#### [Vos tâches]
A) D'après le texte sur la demande de Bercy, qui a accès au fichier des comptes bancaires ? Cite-les tous.
B) Recopie le passage du texte sur la demande de Bercy qui commence par « Bercy a demandé » et s'arrête après « de l'industrie crypto. », en mettant « l'État » à la place de « Bercy ».
C) Ces phrases sont-elles d'accord avec le texte sur la demande de Bercy ? (i) Le fichier Ficoba a été créé en 1971. (ii) La Dinum a accepté la demande de la DGFiP. (iii) Le fichier Ficoba ne contient que des noms liés à des comptes bancaires. Réponds par oui ou non, avec les mots du texte qui le montrent.

#### [Source]
--*--

Bercy a demandé à avoir accès à certaines données bancaires des Français. Bien que la demande ait été retoquée, elle porte atteinte au respect de la vie privée. Ce que pointent du doigt les acteurs de l'industrie crypto.

Vendredi dernier, plusieurs acteurs de l'écosystème crypto ont tweeté "Buy Bitcoin" à la suite de la polémique autour de la demande d'accès par Bercy à certaines données des clients de comptes bancaires.

En effet, la Direction générale des Finances publiques (DGFiP) a demandé l’accès au solde des comptes et le fait de savoir si les comptes bancaires des Français sont actifs ou non, une demande qui a été retoquée par la Direction interministérielle du numérique (Dinum). Il s'agissait d'une demande faite dans le cadre d'une modernisation du fichier des comptes bancaires (Ficoba), créé en 1971 et qui liste les noms associés à tous les comptes bancaires des banques françaises ainsi que les noms associés aux coffres-forts. Ce fichier est accessible à l'administration fiscale, à la sécurité sociale, ou encore à la justice.

--*--

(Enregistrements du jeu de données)
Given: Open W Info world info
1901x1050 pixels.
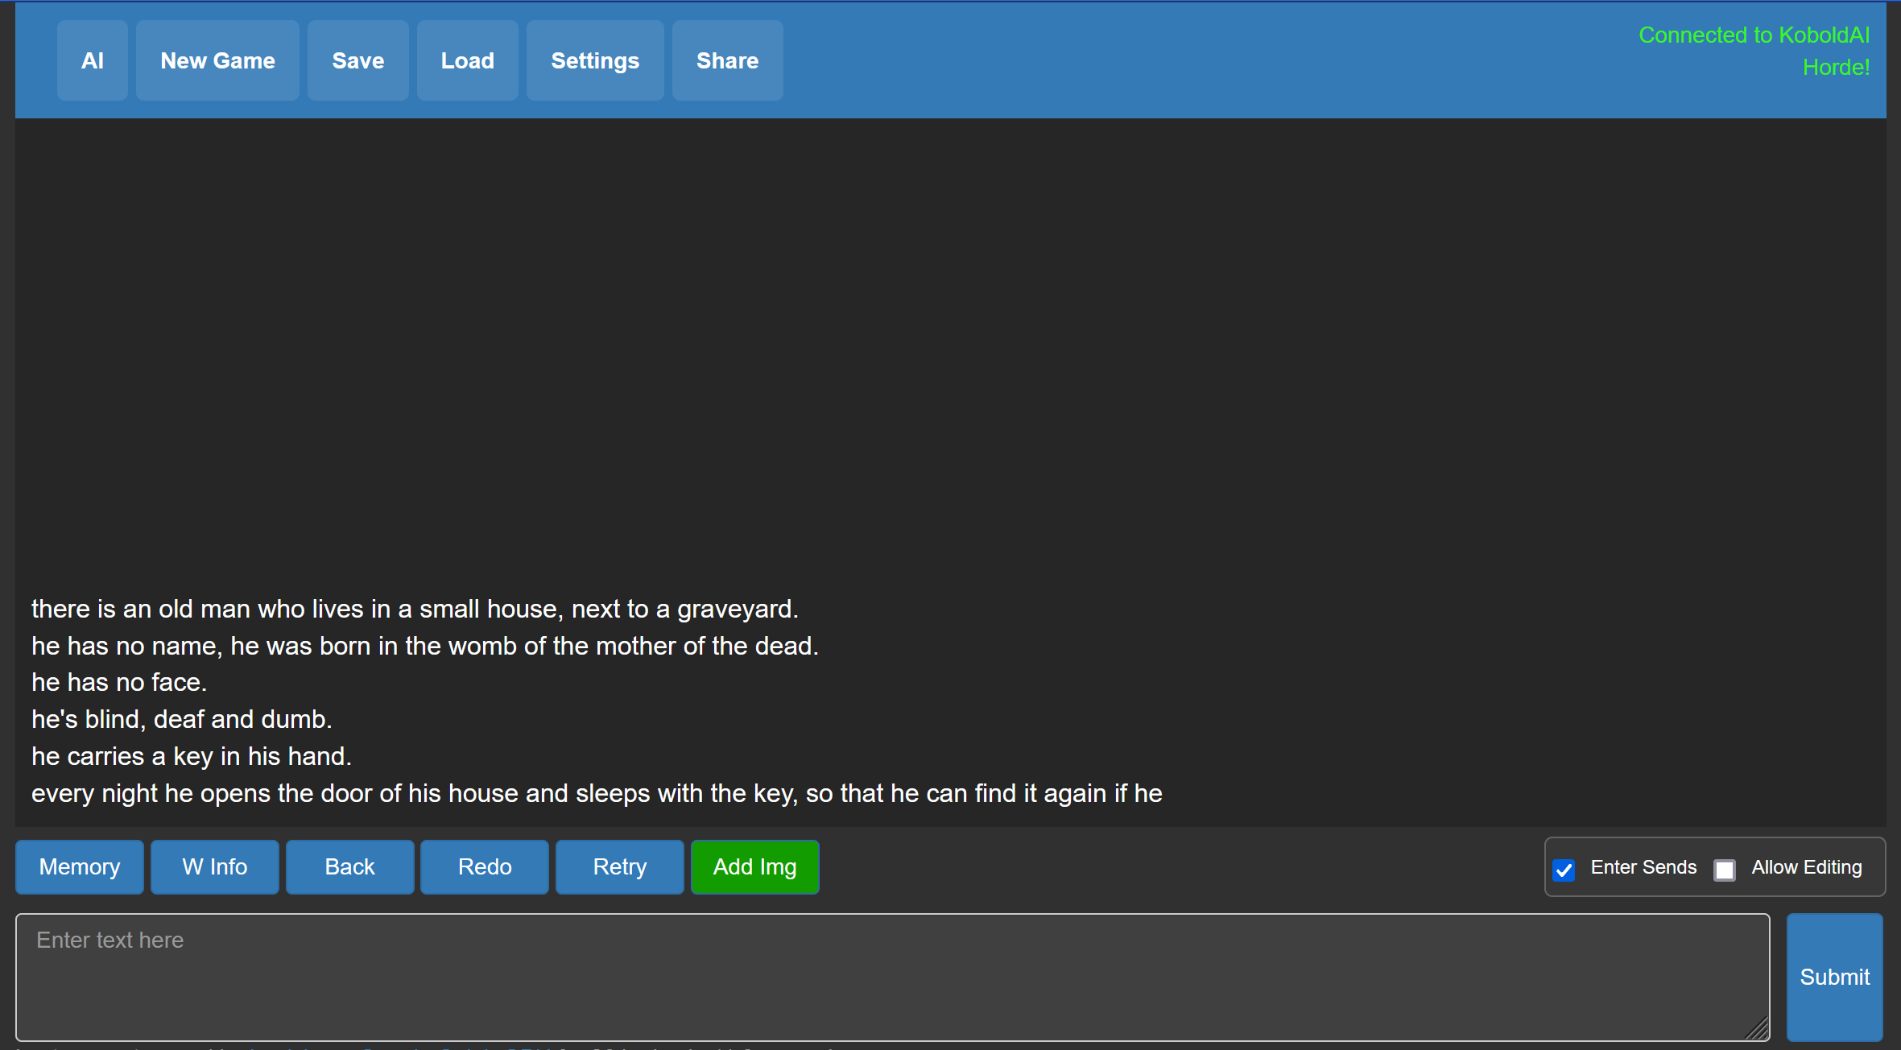Looking at the screenshot, I should 214,867.
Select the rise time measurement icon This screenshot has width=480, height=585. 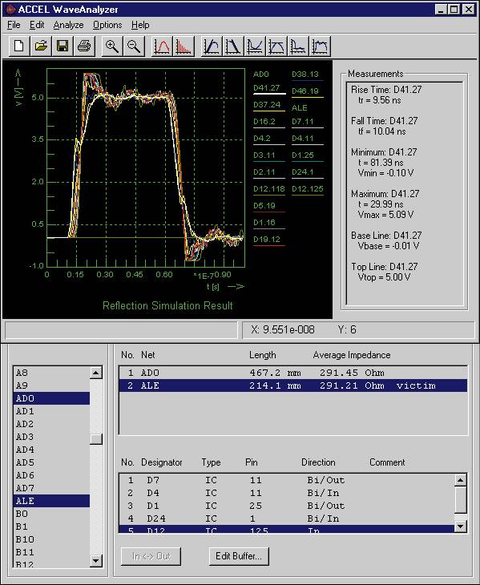[x=212, y=46]
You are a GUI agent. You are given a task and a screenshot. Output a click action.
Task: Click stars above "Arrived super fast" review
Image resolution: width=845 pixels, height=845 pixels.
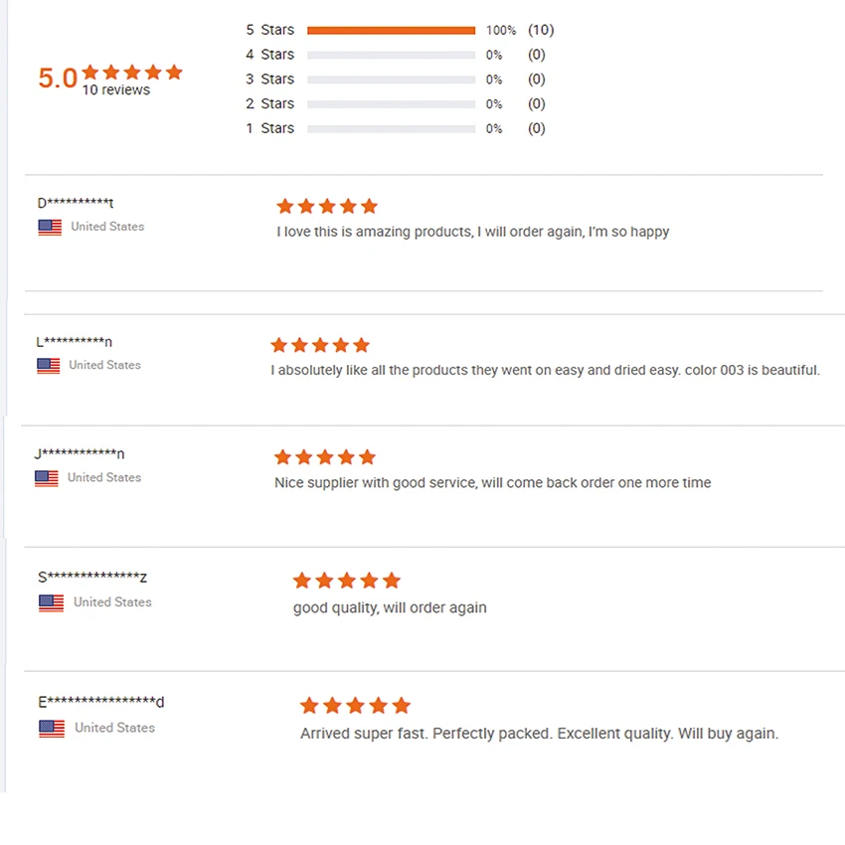[x=355, y=706]
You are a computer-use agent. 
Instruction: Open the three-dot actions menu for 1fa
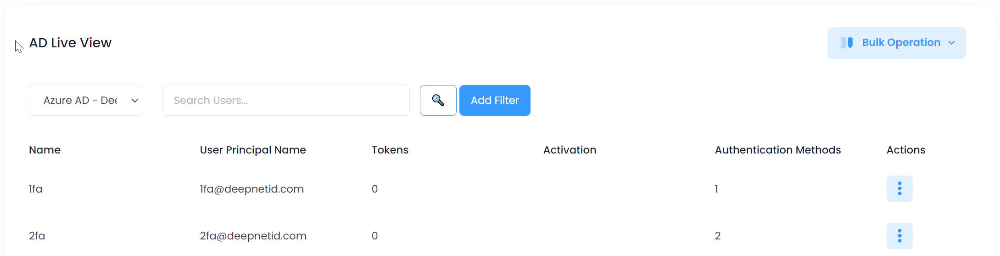[899, 188]
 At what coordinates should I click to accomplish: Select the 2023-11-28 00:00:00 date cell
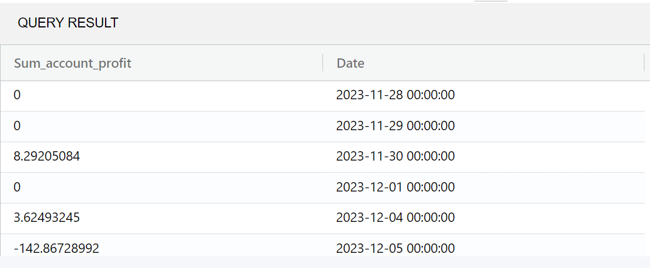(x=396, y=95)
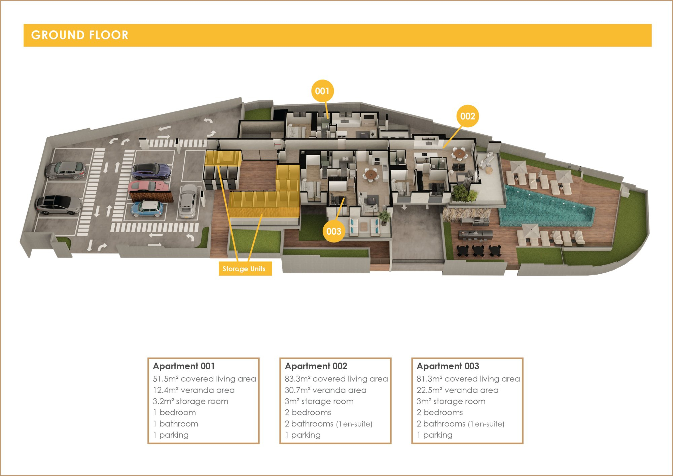
Task: Click the "22.5m² veranda area" text
Action: [x=457, y=390]
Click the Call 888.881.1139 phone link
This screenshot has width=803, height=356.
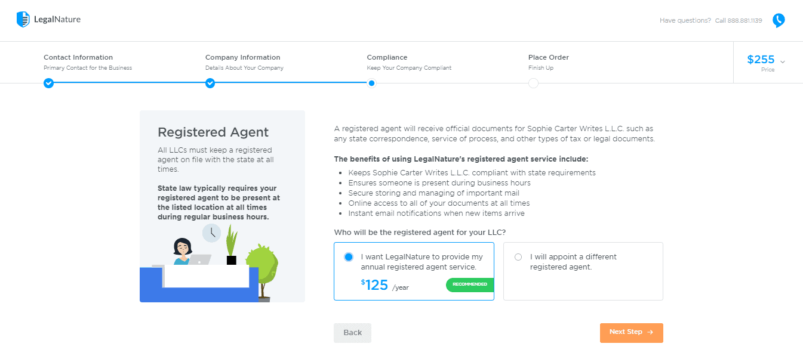(738, 20)
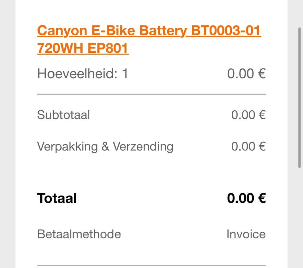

--*--

#### [Résultats par tâche]
A) L'administration fiscale, la sécurité sociale et la justice.

B)
l'État a demandé à avoir accès à certaines données bancaires des Français. Bien que la demande ait été retoquée, elle porte atteinte au respect de la vie privée. Ce que pointent du doigt les acteurs de l'industrie crypto.

C)
(i) Oui : « créé en 1971 ».
(ii) Non : « une demande qui a été retoquée par la Direction interministérielle du numérique (Dinum) ».
(iii) Non : « ainsi que les noms associés aux coffres-forts ».